As of 06-30-2018

Market Overview

The U.S. economic expansion continued in the second quarter of 2018, aided by consumer spending, increased capital investment and a lower trade deficit. The unemployment rate fell to a multi-decade low of 3.8% as a result of robust job growth. The under-employment rate, counting discouraged and involuntary part-time workers, also fell during the quarter. Companies continued to hold tightly to existing employees as new jobless claims remained exceptionally low. The recently enacted tax cuts, federal spending increases and lighter regulatory environment continued to drive a high level of confidence in the economic expansion from both corporations and consumers. However, heightened trade rhetoric is leading to increased concern among some businesses. The Federal Reserve’s (Fed) favored measure of inflation, core Personal Consumption Expenditure (PCE), continued to move higher and reached the Fed’s target of 2%. Fed Chair Jerome Powell stated that the members of the Federal Open Market Committee (FOMC) expect inflation to slowly rise in coming quarters, exceeding the Fed’s long-term target, but that the inflation target is symmetric, and the FOMC is unlikely to react abruptly to higher inflation since inflation has been significantly below target for nearly a decade. The FOMC raised the federal funds target rate to a range of 1.75-2% during its June meeting. The committee continued to reduce the size of the Fed’s balance sheet by gradually allowing a portion of its Treasury and mortgage-backed security (MBS) holdings to roll off without reinvestment over a period of years, subject to certain caps on the pace of the decline in holdings.

Interest rates rose across the curve, with larger increases at the short end and a smaller increase at the 10-year point. The S&P 500 rose during the quarter after a first quarter decline. Outside the U.S., the outlook moderated somewhat. Growth in Europe, Japan and emerging markets continued, though at a somewhat slower pace. The fiscal position of the U.S. government continued to be troublesome. Total U.S. Treasury debt outstanding is over $21 trillion, more than the entire gross domestic product (GDP) of the U.S.

Treasury rates rose during the period across the yield curve as the markets priced in more interest rate increases by the Fed. Mortgage securities outperformed similar-duration Treasuries.

As of June 30, 2018, the yield on 2-year Treasury securities rose 26 basis points to end the quarter at 2.53%, and the yield on 10-year Treasury securities rose 12 basis points to end the quarter at 2.86%.

Fund Performance

For the three months ended June 30, 2018, Federated Mortgage Fund (Institutional Shares) returned 0.16% versus 0.24% for the unmanaged Bloomberg Barclays U.S. Mortgage Backed Securities Index. The Institutional Shares’ net asset value (NAV) on June 30, 2018, was $9.33.

Performance data quoted represents past performance, which is no guarantee of future results. Investment return and principal value will fluctuate so that an investor’s shares, when redeemed, may be worth more or less than their original cost. Current performance may be lower or higher than what is stated. Other share classes may have experienced different returns than the share class presented. To view performance current to the most recent month-end and for after tax returns, click on the Performance tab.
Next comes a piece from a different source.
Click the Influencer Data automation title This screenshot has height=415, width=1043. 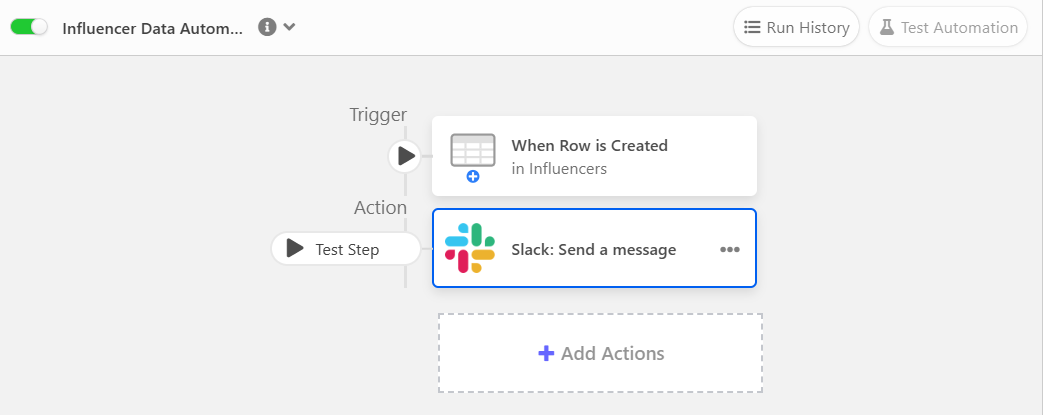(152, 28)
Click the Performance tab for standard fund performance.

Duration management made a positive contribution to the fund’s performance as the fund maintained a below-neutral duration stance and yields rose during the period. The fund’s overweight to higher-coupon mortgages, relative to 3.5% and 4% mortgages, detracted slightly from fund performance as the lower-coupon mortgages performed well during the quarter. The fund’s sector allocation did not make a material contribution to fund performance during the quarter as the fund has reduced its out-of-index sector allocations.

Positioning and Strategy

The fund continues to keep a low allocation to non-government sectors as spreads have become very tight and we see less opportunity for outperformance. These sectors include non-agency-guaranteed MBS, non-agency-guaranteed commercial MBS and asset-backed securities. Within the government sector, the fund has a below neutral allocation to Ginnie Mae securities and an overweight to Fannie Mae and Freddie Mac mortgage securities. The fund ended the second quarter with a below-neutral duration stance.